> [What is required]
With the line containing "祖马龙柏木于葡萄藤香氛套盒 (197, 384)" as the start and the line containing "Jo malone london myrrh & tonka duo" as the end, transcribe that span of the entries below exactly, including both.

══ Records for the task ══

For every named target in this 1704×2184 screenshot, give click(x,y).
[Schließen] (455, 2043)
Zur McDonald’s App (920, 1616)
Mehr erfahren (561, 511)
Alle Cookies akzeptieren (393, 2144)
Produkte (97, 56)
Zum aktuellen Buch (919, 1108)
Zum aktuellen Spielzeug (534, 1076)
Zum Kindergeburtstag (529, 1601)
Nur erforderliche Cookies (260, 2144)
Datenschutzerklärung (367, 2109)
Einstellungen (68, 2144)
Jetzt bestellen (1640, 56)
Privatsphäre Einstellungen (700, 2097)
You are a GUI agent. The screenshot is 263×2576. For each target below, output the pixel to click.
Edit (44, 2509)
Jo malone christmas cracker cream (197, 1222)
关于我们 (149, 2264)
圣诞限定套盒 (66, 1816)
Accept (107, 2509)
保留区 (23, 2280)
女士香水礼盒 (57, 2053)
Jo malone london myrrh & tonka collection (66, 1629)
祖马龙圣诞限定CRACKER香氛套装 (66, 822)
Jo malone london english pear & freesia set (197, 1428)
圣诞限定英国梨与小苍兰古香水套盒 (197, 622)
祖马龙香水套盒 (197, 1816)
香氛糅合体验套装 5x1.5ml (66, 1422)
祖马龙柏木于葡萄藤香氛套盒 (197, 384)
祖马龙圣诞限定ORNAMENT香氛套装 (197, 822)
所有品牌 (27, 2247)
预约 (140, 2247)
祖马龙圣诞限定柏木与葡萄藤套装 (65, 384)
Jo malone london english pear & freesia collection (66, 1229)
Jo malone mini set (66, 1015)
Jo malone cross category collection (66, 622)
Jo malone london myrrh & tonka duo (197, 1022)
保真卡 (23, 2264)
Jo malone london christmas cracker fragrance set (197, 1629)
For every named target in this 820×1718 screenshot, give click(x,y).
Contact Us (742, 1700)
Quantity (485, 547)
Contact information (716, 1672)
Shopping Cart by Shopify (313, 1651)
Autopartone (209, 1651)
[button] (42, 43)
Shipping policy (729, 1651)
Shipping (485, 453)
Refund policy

═══

> [Answer space]
祖马龙柏木于葡萄藤香氛套盒 (197, 384)
祖马龙圣诞限定ORNAMENT香氛套装 (197, 822)
所有品牌 (27, 2247)
预约 (140, 2247)
祖马龙圣诞限定柏木与葡萄藤套装 (65, 384)
Jo malone london english pear & freesia collection (66, 1229)
Jo malone mini set (66, 1015)
Jo malone cross category collection (66, 622)
Jo malone london myrrh & tonka duo (197, 1022)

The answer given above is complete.